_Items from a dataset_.
· · · · · · ·
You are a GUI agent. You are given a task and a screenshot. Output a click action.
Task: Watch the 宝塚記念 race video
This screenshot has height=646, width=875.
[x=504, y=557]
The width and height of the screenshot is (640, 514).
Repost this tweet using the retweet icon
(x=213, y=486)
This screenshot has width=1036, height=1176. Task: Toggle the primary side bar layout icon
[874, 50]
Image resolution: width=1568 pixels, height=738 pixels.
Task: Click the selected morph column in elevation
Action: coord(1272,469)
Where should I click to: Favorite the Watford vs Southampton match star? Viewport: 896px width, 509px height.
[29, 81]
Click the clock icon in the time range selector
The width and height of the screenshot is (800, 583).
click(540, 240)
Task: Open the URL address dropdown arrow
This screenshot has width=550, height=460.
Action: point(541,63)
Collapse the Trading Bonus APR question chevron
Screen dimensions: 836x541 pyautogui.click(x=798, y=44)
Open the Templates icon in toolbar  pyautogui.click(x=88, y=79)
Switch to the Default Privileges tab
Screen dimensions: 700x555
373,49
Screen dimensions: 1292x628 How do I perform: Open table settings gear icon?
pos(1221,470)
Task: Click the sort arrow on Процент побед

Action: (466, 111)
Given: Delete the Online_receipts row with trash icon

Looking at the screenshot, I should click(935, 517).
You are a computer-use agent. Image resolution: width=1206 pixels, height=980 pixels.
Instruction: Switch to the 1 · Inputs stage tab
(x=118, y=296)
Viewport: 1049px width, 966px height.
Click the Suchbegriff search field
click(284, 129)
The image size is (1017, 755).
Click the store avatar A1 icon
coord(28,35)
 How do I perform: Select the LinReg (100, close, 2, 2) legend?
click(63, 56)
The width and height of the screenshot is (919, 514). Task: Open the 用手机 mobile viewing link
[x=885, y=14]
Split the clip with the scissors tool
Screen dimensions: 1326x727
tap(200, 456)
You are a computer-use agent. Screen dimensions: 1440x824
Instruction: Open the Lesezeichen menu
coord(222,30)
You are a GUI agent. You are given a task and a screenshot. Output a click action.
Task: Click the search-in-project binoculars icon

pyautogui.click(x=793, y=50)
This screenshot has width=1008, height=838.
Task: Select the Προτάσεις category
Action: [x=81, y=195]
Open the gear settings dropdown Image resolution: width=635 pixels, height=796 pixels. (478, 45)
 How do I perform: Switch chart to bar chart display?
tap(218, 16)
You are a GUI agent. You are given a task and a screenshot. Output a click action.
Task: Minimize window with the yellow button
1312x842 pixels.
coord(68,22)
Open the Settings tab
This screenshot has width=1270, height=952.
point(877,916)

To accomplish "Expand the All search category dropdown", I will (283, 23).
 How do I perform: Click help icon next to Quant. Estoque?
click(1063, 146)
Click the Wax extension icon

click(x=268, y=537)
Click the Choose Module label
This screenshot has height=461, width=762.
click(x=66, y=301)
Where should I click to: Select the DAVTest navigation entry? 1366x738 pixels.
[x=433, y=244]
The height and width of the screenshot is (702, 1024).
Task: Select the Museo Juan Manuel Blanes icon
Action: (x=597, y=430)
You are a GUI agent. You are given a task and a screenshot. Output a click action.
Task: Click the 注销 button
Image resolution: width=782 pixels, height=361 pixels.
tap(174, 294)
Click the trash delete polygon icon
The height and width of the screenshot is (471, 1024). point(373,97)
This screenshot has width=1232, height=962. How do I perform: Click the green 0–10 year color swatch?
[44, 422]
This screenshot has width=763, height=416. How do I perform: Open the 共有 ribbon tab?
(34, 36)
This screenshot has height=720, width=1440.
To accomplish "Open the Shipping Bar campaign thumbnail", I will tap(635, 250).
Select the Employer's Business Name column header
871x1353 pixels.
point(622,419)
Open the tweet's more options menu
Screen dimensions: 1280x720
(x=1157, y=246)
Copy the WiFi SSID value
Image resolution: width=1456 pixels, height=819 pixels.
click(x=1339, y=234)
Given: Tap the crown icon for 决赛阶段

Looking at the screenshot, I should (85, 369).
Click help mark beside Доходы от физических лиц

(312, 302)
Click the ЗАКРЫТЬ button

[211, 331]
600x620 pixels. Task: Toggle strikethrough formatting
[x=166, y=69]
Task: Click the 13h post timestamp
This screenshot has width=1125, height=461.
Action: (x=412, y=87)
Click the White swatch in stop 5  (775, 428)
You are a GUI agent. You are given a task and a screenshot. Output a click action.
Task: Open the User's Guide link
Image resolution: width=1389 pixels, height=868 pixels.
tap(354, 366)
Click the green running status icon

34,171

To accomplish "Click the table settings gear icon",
· · · · · · ·
_What to produce_. I would like you to return every entry exactly, with nothing changed.

_Reply to the exercise_.
You are a GUI agent. You are given a task and a screenshot. Output a click action.
Task: Watch the 宝塚記念 race video
This screenshot has height=646, width=875.
[x=504, y=557]
The width and height of the screenshot is (640, 514).
Repost this tweet using the retweet icon
(x=213, y=486)
This screenshot has width=1036, height=1176. Task: Toggle the primary side bar layout icon
[874, 50]
Image resolution: width=1568 pixels, height=738 pixels.
Task: Click the selected morph column in elevation
Action: coord(1272,469)
Where should I click to: Favorite the Watford vs Southampton match star? Viewport: 896px width, 509px height.
[29, 81]
Click the clock icon in the time range selector
The width and height of the screenshot is (800, 583).
click(540, 240)
Task: Open the URL address dropdown arrow
This screenshot has width=550, height=460.
Action: point(541,63)
Collapse the Trading Bonus APR question chevron
Screen dimensions: 836x541 pyautogui.click(x=798, y=44)
Open the Templates icon in toolbar  pyautogui.click(x=88, y=79)
Switch to the Default Privileges tab
Screen dimensions: 700x555
373,49
Screen dimensions: 1292x628 How do I perform: Open table settings gear icon?
pos(1221,470)
Task: Click the sort arrow on Процент побед

Action: (466, 111)
Given: Delete the Online_receipts row with trash icon

Looking at the screenshot, I should click(935, 517).
You are a computer-use agent. Image resolution: width=1206 pixels, height=980 pixels.
Instruction: Switch to the 1 · Inputs stage tab
(x=118, y=296)
Viewport: 1049px width, 966px height.
Click the Suchbegriff search field
click(284, 129)
The image size is (1017, 755).
Click the store avatar A1 icon
coord(28,35)
 How do I perform: Select the LinReg (100, close, 2, 2) legend?
click(63, 56)
The width and height of the screenshot is (919, 514). Task: Open the 用手机 mobile viewing link
[x=885, y=14]
Split the clip with the scissors tool
Screen dimensions: 1326x727
tap(200, 456)
You are a computer-use agent. Screen dimensions: 1440x824
Instruction: Open the Lesezeichen menu
coord(222,30)
You are a GUI agent. You are given a task and a screenshot. Output a click action.
Task: Click the search-in-project binoculars icon

pyautogui.click(x=793, y=50)
This screenshot has width=1008, height=838.
Task: Select the Προτάσεις category
Action: [x=81, y=195]
Open the gear settings dropdown Image resolution: width=635 pixels, height=796 pixels. (478, 45)
 How do I perform: Switch chart to bar chart display?
tap(218, 16)
You are a GUI agent. You are given a task and a screenshot. Output a click action.
Task: Minimize window with the yellow button
1312x842 pixels.
coord(68,22)
Open the Settings tab
This screenshot has width=1270, height=952.
point(877,916)

To accomplish "Expand the All search category dropdown", I will (283, 23).
 How do I perform: Click help icon next to Quant. Estoque?
click(1063, 146)
Click the Wax extension icon

click(x=268, y=537)
Click the Choose Module label
This screenshot has height=461, width=762.
click(x=66, y=301)
Where should I click to: Select the DAVTest navigation entry? 1366x738 pixels.
[x=433, y=244]
The height and width of the screenshot is (702, 1024).
Task: Select the Museo Juan Manuel Blanes icon
Action: (x=597, y=430)
You are a GUI agent. You are given a task and a screenshot. Output a click action.
Task: Click the 注销 button
Image resolution: width=782 pixels, height=361 pixels.
tap(174, 294)
Click the trash delete polygon icon
The height and width of the screenshot is (471, 1024). point(373,97)
This screenshot has width=1232, height=962. How do I perform: Click the green 0–10 year color swatch?
[44, 422]
This screenshot has width=763, height=416. How do I perform: Open the 共有 ribbon tab?
(34, 36)
This screenshot has height=720, width=1440.
To accomplish "Open the Shipping Bar campaign thumbnail", I will tap(635, 250).
Select the Employer's Business Name column header
871x1353 pixels.
point(622,419)
Open the tweet's more options menu
Screen dimensions: 1280x720
(x=1157, y=246)
Copy the WiFi SSID value
Image resolution: width=1456 pixels, height=819 pixels.
click(x=1339, y=234)
Given: Tap the crown icon for 决赛阶段

Looking at the screenshot, I should (85, 369).
Click help mark beside Доходы от физических лиц

(312, 302)
Click the ЗАКРЫТЬ button

[211, 331]
600x620 pixels. Task: Toggle strikethrough formatting
[x=166, y=69]
Task: Click the 13h post timestamp
This screenshot has width=1125, height=461.
Action: (x=412, y=87)
Click the White swatch in stop 5  (775, 428)
You are a GUI agent. You are given a task and a screenshot. Output a click action.
Task: Open the User's Guide link
Image resolution: width=1389 pixels, height=868 pixels.
tap(354, 366)
Click the green running status icon

34,171

To accomplish "Click the table settings gear icon",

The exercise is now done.